In the non-immediate-mode uses of the D-Form, the second register is added to the value to give the final address of the memory to load from or store to. These instructions have the general form:

opcode dst, d(a)

In this form, the address to load/store is specified as d(a), where d is the numeric address/offset and a is the number of the register to use for the address/offset. They are added together to give the final effective address for the load/store. Here are some example D-Form/DS-Form load/store instructions:

Listing 2. Load/store instruction examples using the D-Form and DS-Form
#load a byte from the address in register 2, store it in register 3, 
#and zero out the remaining bits
lbz 3, 0(2)

#store the 64-bit contents (double-word) of register 5 into the 
#address 32 bits past the address specified by register 23
std 5, 32(23)

#store the low-order 32 bits (word) of register 5 into the address 
#32 bits past the address specified by register 23
stw 5, 32(23)

#store the byte in the low-order 8 bits of register 30 into the 
#address specified by register 4
stb 30, 0(4)

#load the 16 bits (half-word) at address 300 into register 4, and 
#zero-out the remaining bits
lhz 4, 300(0)

#load the half-word (16 bits) that is 1 byte offset from the address 
#in register 31 and store the result sign-extended into register 18
lha 18, 1(31)

If you look carefully, you can see that there is sort of a "base opcode" specified at the beginning of the instruction, with several modifiers following. l and s are used for "load" and "store." b gives you a byte, h gives you a halfword (16 bits), w gives you a word (32 bits), and d gives you a doubleword (64 bits). After this, for loads, the a and z modifiers tell whether the value is sign-extended, or if it is simply zero-padded when loaded into the register. Finally, a u can be attached to tell the processor to update the register used in address calculation with the final computed address of the instruction.

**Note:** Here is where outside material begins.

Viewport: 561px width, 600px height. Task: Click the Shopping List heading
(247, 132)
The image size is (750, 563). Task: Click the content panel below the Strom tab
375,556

Addressing memory using the X-Form instruction format

The X-Form is used for indexed register indirect addressing, where the values of two registers are added together to determine the address for loading/storing. The X-Form has the following format:

The X-Form instruction format

Bits 0-5

Opcode

Bits 6-10

Source/Destination Register

Bits 11-15

Address Calculation Register A

Bits 16-20

Address Calculation Register B

Bits 21-30

Extended Opcode

Bit 31

Unused

The opcodes are formatted like this:

opcode dst, rega, regb

Here opcode is the opcode for the instruction, dst is the destination (or source) register for the data transfer, and rega and regb are the two registers used for address calculation.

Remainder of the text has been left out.